The Akt-mTOR tango and its relevance to cancer.

作者信息

Hay Nissim

机构信息

Department of Biochemistry and Molecular Genetics, University of Illinois at Chicago College of Medicine, 60607, USA.

出版信息

Cancer Cell. 2005 Sep;8(3):179-83. doi: 10.1016/j.ccr.2005.08.008.

Abstract

The downstream effector of PI3K, Akt, is frequently hyperactivated in human cancers. A critical downstream effector of Akt, which contributes to tumorigenesis, is mTOR. In the PI3K/Akt/mTOR pathway, Akt is flanked by two tumor suppressors: PTEN, acting as a brake upstream of Akt, and TSC1/TSC2 heterodimer, acting as a brake downstream of Akt and upstream of mTOR. In the absence of the TSC1/TSC2 brake, mTOR activity is unleashed to inhibit Akt via an inhibitory feedback mechanism.
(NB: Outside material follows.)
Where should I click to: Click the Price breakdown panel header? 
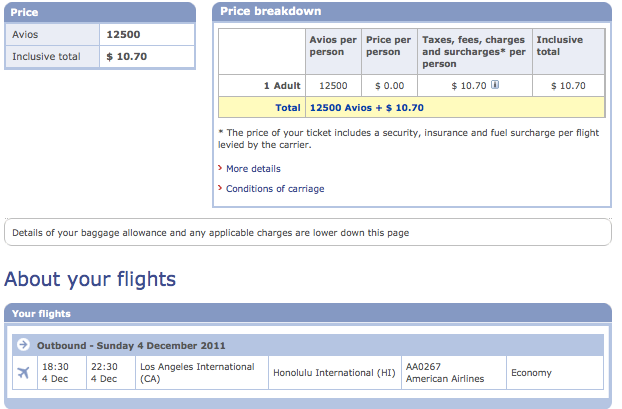[x=411, y=11]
Two recent studies used mouse genetics to assess the roles of PTEN and TSC2 in cancer, underscoring the importance of Akt-mTOR interplay for cancer progression and therapy.

摘要

PI3K的下游效应器Akt在人类癌症中经常过度激活。Akt的一个关键下游效应器mTOR,对肿瘤发生起作用。在PI3K/Akt/mTOR通路中,Akt两侧有两个肿瘤抑制因子:PTEN,在Akt上游起制动作用;TSC1/TSC2异二聚体,在Akt下游和mTOR上游起制动作用。在没有TSC1/TSC2制动的情况下,mTOR活性被释放,通过抑制性反馈机制抑制Akt。最近的两项研究利用小鼠遗传学评估了PTEN和TSC2在癌症中的作用,强调了Akt-mTOR相互作用对癌症进展和治疗的重要性。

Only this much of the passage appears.